Advertorial
Intisari-online.com -Tak ada yang bisa memang menghambat atau pun menangkal perubahan iklim yang ada di tanah air.
Tidak dapat dipungkiri juga ini adalah sebuah masalah yang harus kita hadapi, di mana iklim berubah akan memberikan dampak untuk lingkungan.
Sebab saat iklim berubah, dunia pun akan berubah dikarenakan kondisi alam yang juga ikut berubah.
Dengan perubahan iklim, Laut Jawa meningkat, air laut tambah tinggi, dan cuaca di Indonesia menjadi lebih ekstrim.
Awal bulan Desember 2017, badai cuaca aneh mengubah jalan-jalan Jakarta menjadi sungai dan menghambat hampir semua aktivitas di ibu kota.
Seorang peneliti iklim lokal, Irvan Pulungan, khawatir suhu udara akan meningkat beberapa derajat dan permukaan laut akan terus bertambah tinggi hingga tahun-tahun mendatang.
Hal tersebut jelas merupakan malapetaka bagi kota padat penduduk sekaligus pusat pemerintahan Indonesia ini.

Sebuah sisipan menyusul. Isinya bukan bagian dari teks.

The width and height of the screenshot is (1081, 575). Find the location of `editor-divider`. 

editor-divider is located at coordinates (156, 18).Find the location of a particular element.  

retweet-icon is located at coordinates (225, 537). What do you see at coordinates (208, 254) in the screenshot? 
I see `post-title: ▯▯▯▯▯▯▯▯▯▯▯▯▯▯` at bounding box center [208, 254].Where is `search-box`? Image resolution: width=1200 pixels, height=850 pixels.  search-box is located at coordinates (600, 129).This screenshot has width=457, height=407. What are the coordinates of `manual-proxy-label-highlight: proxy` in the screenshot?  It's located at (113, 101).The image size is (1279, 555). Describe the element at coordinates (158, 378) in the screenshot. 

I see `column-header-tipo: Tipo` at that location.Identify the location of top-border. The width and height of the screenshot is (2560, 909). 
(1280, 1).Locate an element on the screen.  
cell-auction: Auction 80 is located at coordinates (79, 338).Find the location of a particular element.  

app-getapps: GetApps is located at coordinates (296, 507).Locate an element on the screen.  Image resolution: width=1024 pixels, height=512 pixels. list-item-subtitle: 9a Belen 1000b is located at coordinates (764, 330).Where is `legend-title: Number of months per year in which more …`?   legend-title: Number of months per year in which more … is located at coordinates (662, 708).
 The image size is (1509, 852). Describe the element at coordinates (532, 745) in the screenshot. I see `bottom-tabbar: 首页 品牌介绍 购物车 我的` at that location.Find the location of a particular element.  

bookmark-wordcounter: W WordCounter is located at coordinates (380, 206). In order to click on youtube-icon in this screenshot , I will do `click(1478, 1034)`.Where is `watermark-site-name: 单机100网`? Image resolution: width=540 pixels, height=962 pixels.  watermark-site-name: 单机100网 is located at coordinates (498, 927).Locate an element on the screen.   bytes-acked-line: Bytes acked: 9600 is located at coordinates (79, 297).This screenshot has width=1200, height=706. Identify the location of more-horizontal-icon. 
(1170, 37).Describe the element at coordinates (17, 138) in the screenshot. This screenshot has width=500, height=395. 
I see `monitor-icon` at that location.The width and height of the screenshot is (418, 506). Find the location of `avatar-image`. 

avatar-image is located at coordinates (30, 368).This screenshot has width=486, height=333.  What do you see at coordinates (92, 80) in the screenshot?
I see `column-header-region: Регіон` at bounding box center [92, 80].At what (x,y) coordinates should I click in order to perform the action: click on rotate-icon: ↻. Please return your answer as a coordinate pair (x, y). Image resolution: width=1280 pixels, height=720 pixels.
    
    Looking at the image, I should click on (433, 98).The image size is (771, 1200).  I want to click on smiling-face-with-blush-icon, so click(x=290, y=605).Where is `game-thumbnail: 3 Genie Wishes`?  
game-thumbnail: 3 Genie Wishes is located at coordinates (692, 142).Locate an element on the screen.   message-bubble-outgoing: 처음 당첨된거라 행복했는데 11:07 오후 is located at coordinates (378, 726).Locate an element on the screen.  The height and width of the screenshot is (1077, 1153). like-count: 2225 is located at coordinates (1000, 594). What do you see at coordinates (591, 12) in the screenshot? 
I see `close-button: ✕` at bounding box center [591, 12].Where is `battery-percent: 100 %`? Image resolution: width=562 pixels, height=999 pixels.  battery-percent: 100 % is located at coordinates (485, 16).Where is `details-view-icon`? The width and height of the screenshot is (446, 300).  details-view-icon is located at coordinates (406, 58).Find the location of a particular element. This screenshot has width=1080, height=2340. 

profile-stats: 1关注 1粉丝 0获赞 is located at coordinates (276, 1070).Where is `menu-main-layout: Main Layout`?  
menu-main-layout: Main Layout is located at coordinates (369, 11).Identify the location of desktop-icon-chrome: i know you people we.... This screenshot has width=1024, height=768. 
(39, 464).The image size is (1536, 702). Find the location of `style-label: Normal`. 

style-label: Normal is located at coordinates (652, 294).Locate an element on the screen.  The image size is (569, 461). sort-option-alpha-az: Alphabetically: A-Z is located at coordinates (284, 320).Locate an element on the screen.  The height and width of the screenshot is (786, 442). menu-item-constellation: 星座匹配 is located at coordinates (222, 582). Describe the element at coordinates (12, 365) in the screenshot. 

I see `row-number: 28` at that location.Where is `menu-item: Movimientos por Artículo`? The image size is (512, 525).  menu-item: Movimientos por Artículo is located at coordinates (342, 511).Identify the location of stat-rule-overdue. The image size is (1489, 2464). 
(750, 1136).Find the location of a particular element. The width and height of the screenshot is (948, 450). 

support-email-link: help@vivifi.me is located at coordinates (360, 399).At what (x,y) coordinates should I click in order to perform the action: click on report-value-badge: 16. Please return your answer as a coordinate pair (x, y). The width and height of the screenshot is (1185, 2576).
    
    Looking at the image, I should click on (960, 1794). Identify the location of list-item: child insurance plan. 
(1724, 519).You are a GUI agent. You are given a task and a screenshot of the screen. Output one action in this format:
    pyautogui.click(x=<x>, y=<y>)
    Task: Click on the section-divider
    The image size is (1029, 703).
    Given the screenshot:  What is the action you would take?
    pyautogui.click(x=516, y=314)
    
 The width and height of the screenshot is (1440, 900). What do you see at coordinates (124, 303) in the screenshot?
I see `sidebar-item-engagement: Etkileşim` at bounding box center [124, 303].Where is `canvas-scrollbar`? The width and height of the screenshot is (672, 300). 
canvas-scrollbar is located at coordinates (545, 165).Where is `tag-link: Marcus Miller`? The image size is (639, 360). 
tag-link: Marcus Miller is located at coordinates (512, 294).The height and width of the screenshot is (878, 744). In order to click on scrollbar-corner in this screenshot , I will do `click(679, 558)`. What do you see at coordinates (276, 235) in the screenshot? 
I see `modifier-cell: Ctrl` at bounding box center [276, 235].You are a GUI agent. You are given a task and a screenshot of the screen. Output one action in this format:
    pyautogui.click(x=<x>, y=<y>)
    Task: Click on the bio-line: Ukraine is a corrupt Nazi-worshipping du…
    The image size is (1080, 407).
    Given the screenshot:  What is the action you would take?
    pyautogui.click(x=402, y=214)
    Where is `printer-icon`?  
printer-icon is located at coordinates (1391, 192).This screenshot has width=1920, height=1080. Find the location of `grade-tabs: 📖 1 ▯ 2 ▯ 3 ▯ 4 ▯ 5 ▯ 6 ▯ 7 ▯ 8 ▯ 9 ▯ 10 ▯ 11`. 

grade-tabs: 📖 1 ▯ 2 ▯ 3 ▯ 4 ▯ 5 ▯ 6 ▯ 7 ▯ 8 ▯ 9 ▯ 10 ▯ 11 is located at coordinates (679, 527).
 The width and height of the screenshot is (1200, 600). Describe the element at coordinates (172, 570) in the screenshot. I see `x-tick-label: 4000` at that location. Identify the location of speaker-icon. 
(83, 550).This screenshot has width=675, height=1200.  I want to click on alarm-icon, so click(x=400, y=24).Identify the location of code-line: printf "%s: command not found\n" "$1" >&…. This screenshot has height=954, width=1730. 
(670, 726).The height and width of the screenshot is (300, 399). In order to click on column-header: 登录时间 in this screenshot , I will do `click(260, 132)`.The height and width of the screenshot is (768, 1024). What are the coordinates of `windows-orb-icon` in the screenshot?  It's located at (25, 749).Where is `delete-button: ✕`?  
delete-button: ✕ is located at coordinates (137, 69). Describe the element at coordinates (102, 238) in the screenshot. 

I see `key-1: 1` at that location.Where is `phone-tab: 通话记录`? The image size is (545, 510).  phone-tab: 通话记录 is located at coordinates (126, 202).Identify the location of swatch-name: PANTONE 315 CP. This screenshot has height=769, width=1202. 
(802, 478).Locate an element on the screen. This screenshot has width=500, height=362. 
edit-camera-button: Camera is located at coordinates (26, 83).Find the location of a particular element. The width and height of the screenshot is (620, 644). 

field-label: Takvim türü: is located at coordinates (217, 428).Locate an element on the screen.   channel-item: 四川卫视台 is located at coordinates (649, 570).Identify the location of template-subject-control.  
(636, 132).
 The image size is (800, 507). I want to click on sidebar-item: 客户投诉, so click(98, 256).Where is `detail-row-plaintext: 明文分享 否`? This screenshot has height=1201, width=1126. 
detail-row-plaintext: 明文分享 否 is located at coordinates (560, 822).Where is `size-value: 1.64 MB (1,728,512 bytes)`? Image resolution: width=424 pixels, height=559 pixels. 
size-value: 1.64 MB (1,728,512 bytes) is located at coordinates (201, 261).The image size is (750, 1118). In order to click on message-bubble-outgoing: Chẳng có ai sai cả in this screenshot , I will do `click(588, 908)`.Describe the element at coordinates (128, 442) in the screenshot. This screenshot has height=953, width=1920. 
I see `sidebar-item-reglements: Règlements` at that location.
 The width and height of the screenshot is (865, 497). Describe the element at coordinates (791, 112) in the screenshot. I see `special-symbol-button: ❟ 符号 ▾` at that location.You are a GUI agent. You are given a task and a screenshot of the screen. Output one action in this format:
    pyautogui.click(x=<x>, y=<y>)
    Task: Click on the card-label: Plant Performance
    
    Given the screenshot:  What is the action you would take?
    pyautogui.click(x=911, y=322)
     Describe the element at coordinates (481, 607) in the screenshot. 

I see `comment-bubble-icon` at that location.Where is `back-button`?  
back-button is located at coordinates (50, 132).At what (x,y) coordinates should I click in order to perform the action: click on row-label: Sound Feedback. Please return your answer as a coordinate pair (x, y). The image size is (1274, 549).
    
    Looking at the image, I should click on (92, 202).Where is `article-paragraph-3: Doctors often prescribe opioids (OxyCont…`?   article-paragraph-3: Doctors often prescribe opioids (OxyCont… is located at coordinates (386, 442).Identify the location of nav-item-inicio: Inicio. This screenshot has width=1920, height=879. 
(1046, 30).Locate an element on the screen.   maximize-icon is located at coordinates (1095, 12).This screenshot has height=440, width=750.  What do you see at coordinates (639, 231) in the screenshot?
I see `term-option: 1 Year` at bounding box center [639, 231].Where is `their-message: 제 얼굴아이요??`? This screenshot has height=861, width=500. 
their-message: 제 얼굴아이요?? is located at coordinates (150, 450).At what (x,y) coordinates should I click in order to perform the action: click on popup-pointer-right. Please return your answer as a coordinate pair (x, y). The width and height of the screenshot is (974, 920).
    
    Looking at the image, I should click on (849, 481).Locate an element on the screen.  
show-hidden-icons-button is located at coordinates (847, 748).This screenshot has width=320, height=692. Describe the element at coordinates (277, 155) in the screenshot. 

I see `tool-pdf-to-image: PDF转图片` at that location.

Melansir dari New York Times, pemanasan global ternyata bukan satu-satunya penyebab di balik banjir besar yang menyerbu sebagian besar wilayah Jakarta pada tahun 2007.
Masalahnya, kota itu sendiri sedang 'menenggelamkan' dirinya.
Bahkan jika mau dihitung, Jakarta adalah kota yang tenggelam paling cepat dibandingkan kota besar lainnya di planet ini.
Bahkan lebih cepat daripada perubahan iklim yang menyebabkan laut naik.
Begitu cepat sehingga sungai bisa mengalir ke hulu dan hujan biasa bisa menyebabkan genangan air tinggi di mana saja.
Penyebab utamanya: warga Jakarta menggali sumur ilegal.
Menggali sumur ilegal seperti membuka saluran udara sebuah balon yang menahan kota ini di bawah permukaan tanah.
Sekitar 40% daratan Jakarta sekarang terletak di bawah permukaan laut.
Kabupaten-kabupaten pesisir seperti Muara Baru telah tenggelam sebanyak 4,2 meter dalam beberapa tahun terakhir.
Perubahan iklim di sini hanya memperburuk sejumlah keadaan yang sudah terlanjur terjadi.
Dalam kasus Jakarta, penduduk turut membantu kota ini tenggelam lebih cepat.
Pembangunan yang tak terkendali dan tanpa perencanaan matang serta kurangnya saluran pembuangan menjadi faktornya.
Beban bangunan jelas melebihi daya dukung tanah di Jakarta.
Belum lagi masalah lain seperti sungai yang kotor atau sampah yang berserak di atas air.
Ahli hidrologi mengatakan bahwa Jakarta hanya punya satu dekade untuk menghentikan proses tenggelamnya kota.
Jika tidak bisa, Jakarta Utara (kawasan Pluit) akan menjadi lokasi pertama yang berakhir di bawah air.
Jika tidak ada perubahan besar dan revolusi infrastruktur, Jan Sopaheluwakan, peneliti geoteknologi memprediksi Jakarta akan benar-benar tenggelam tahun 2050.
Jakarta tidak akan mampu membangun tembok yang cukup tinggi untuk menahan serbuan air dari sungai dan khususnya Laut Jawa.
Kondisi Jakarta pernah dialami oleh ibu kota Jepang, Tokyo pada tahun 1900 silam.
Saat itu Tokyo mengalami penurunan daratan 365 meter tapi pemerintah Jepang dengan aturan ketat dan revolusi pembangunan mereka berhasil menghentikan penurunan itu.
Sama seperti Tokyo, Jakarta ada pada titik balik dan sudah seharusnya kita berkata "Alam tidak akan lagi menunggu".